== Material provided ==
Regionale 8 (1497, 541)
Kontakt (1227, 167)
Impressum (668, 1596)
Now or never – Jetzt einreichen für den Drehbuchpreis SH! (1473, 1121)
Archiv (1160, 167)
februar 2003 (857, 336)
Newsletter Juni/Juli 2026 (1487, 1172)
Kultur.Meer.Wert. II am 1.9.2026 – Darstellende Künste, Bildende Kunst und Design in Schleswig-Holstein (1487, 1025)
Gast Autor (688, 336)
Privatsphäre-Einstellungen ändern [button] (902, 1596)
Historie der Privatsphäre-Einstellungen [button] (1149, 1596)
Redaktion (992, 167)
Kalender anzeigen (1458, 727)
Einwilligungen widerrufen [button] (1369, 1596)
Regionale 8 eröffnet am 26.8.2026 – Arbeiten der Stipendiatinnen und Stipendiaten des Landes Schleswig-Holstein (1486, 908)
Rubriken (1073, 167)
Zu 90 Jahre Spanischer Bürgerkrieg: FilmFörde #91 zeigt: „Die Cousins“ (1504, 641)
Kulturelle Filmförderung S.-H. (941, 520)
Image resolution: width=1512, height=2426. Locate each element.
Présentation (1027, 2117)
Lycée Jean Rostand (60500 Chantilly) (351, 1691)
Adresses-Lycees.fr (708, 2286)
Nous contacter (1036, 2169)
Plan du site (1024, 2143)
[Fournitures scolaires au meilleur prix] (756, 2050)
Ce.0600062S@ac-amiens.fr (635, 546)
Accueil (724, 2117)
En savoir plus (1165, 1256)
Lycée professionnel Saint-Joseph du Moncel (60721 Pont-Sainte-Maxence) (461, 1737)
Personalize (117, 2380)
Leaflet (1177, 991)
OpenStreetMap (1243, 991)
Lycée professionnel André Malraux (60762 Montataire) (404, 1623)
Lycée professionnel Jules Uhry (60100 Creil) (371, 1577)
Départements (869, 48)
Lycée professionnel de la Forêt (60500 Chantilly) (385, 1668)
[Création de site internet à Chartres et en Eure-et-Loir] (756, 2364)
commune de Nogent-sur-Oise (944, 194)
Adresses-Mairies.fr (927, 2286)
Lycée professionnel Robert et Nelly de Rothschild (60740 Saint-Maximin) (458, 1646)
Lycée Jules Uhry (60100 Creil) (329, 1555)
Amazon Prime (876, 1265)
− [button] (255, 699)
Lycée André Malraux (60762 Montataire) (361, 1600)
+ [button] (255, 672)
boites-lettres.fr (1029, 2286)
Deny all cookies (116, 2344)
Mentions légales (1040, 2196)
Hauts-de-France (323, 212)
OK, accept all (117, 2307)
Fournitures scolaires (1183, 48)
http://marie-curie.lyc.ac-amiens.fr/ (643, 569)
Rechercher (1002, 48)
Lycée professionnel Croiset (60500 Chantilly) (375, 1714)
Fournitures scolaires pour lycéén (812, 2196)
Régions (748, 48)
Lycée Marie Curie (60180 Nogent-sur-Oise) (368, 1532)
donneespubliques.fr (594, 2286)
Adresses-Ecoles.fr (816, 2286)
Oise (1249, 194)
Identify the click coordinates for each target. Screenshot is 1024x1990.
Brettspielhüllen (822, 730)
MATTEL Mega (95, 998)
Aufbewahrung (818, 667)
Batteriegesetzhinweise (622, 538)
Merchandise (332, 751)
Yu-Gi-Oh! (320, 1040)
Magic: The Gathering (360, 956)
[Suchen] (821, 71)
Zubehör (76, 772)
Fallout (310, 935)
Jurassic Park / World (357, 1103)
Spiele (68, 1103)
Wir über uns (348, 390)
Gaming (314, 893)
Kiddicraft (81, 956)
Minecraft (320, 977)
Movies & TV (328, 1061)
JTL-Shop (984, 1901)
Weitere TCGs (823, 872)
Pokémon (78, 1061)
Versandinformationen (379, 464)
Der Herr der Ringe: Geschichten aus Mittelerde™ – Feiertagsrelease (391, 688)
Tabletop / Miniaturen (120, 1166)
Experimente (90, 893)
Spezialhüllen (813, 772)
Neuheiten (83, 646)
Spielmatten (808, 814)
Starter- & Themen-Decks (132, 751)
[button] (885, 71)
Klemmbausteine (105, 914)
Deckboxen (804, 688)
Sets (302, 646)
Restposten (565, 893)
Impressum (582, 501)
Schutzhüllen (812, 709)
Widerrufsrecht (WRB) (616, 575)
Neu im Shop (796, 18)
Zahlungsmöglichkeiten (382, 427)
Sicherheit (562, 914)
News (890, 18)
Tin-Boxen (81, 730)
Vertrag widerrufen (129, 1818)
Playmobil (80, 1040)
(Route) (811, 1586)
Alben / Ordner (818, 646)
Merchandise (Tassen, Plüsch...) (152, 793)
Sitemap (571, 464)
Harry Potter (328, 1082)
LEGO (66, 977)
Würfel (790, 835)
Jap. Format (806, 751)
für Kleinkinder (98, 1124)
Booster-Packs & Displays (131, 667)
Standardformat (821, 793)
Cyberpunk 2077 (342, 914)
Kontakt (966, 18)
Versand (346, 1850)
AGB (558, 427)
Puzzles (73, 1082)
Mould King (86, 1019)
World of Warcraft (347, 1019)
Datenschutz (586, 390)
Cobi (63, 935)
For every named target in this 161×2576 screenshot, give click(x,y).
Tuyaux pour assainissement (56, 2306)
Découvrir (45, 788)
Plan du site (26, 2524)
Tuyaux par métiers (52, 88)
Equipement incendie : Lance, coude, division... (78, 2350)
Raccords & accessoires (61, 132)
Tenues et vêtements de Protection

== Work to complete ==
Copy the lines of the listing exactly. Skip none.

== Answer to the problem ==
Regionale 8 (1497, 541)
Kontakt (1227, 167)
Impressum (668, 1596)
Now or never – Jetzt einreichen für den Drehbuchpreis SH! (1473, 1121)
Archiv (1160, 167)
februar 2003 (857, 336)
Newsletter Juni/Juli 2026 (1487, 1172)
Kultur.Meer.Wert. II am 1.9.2026 – Darstellende Künste, Bildende Kunst und Design in Schleswig-Holstein (1487, 1025)
Gast Autor (688, 336)
Privatsphäre-Einstellungen ändern [button] (902, 1596)
Historie der Privatsphäre-Einstellungen [button] (1149, 1596)
Redaktion (992, 167)
Kalender anzeigen (1458, 727)
Einwilligungen widerrufen [button] (1369, 1596)
Regionale 8 eröffnet am 26.8.2026 – Arbeiten der Stipendiatinnen und Stipendiaten des Landes Schleswig-Holstein (1486, 908)
Rubriken (1073, 167)
Zu 90 Jahre Spanischer Bürgerkrieg: FilmFörde #91 zeigt: „Die Cousins“ (1504, 641)
Kulturelle Filmförderung S.-H. (941, 520)
Image resolution: width=1512, height=2426. Locate each element.
Présentation (1027, 2117)
Lycée Jean Rostand (60500 Chantilly) (351, 1691)
Adresses-Lycees.fr (708, 2286)
Nous contacter (1036, 2169)
Plan du site (1024, 2143)
[Fournitures scolaires au meilleur prix] (756, 2050)
Ce.0600062S@ac-amiens.fr (635, 546)
Accueil (724, 2117)
En savoir plus (1165, 1256)
Lycée professionnel Saint-Joseph du Moncel (60721 Pont-Sainte-Maxence) (461, 1737)
Personalize (117, 2380)
Leaflet (1177, 991)
OpenStreetMap (1243, 991)
Lycée professionnel André Malraux (60762 Montataire) (404, 1623)
Lycée professionnel Jules Uhry (60100 Creil) (371, 1577)
Départements (869, 48)
Lycée professionnel de la Forêt (60500 Chantilly) (385, 1668)
[Création de site internet à Chartres et en Eure-et-Loir] (756, 2364)
commune de Nogent-sur-Oise (944, 194)
Adresses-Mairies.fr (927, 2286)
Lycée professionnel Robert et Nelly de Rothschild (60740 Saint-Maximin) (458, 1646)
Lycée Jules Uhry (60100 Creil) (329, 1555)
Amazon Prime (876, 1265)
− [button] (255, 699)
Lycée André Malraux (60762 Montataire) (361, 1600)
+ [button] (255, 672)
boites-lettres.fr (1029, 2286)
Deny all cookies (116, 2344)
Mentions légales (1040, 2196)
Hauts-de-France (323, 212)
OK, accept all (117, 2307)
Fournitures scolaires (1183, 48)
http://marie-curie.lyc.ac-amiens.fr/ (643, 569)
Rechercher (1002, 48)
Lycée professionnel Croiset (60500 Chantilly) (375, 1714)
Fournitures scolaires pour lycéén (812, 2196)
Régions (748, 48)
Lycée Marie Curie (60180 Nogent-sur-Oise) (368, 1532)
donneespubliques.fr (594, 2286)
Adresses-Ecoles.fr (816, 2286)
Oise (1249, 194)
Identify the click coordinates for each target. Screenshot is 1024x1990.
Brettspielhüllen (822, 730)
MATTEL Mega (95, 998)
Aufbewahrung (818, 667)
Batteriegesetzhinweise (622, 538)
Merchandise (332, 751)
Yu-Gi-Oh! (320, 1040)
Magic: The Gathering (360, 956)
[Suchen] (821, 71)
Zubehör (76, 772)
Fallout (310, 935)
Jurassic Park / World (357, 1103)
Spiele (68, 1103)
Wir über uns (348, 390)
Gaming (314, 893)
Kiddicraft (81, 956)
Minecraft (320, 977)
Movies & TV (328, 1061)
JTL-Shop (984, 1901)
Weitere TCGs (823, 872)
Pokémon (78, 1061)
Versandinformationen (379, 464)
Der Herr der Ringe: Geschichten aus Mittelerde™ – Feiertagsrelease (391, 688)
Tabletop / Miniaturen (120, 1166)
Experimente (90, 893)
Spezialhüllen (813, 772)
Neuheiten (83, 646)
Spielmatten (808, 814)
Starter- & Themen-Decks (132, 751)
[button] (885, 71)
Klemmbausteine (105, 914)
Deckboxen (804, 688)
Sets (302, 646)
Restposten (565, 893)
Impressum (582, 501)
Schutzhüllen (812, 709)
Widerrufsrecht (WRB) (616, 575)
Neu im Shop (796, 18)
Zahlungsmöglichkeiten (382, 427)
Sicherheit (562, 914)
News (890, 18)
Tin-Boxen (81, 730)
Vertrag widerrufen (129, 1818)
Playmobil (80, 1040)
(Route) (811, 1586)
Alben / Ordner (818, 646)
Merchandise (Tassen, Plüsch...) (152, 793)
Sitemap (571, 464)
Harry Potter (328, 1082)
LEGO (66, 977)
Würfel (790, 835)
Jap. Format (806, 751)
für Kleinkinder (98, 1124)
Booster-Packs & Displays (131, 667)
Standardformat (821, 793)
Cyberpunk 2077 (342, 914)
Kontakt (966, 18)
Versand (346, 1850)
AGB (558, 427)
Puzzles (73, 1082)
Mould King (86, 1019)
World of Warcraft (347, 1019)
Datenschutz (586, 390)
Cobi (63, 935)
For every named target in this 161×2576 screenshot, give click(x,y).
Tuyaux pour assainissement (56, 2306)
Découvrir (45, 788)
Plan du site (26, 2524)
Tuyaux par métiers (52, 88)
Equipement incendie : Lance, coude, division... (78, 2350)
Raccords & accessoires (61, 132)
Tenues et vêtements de Protection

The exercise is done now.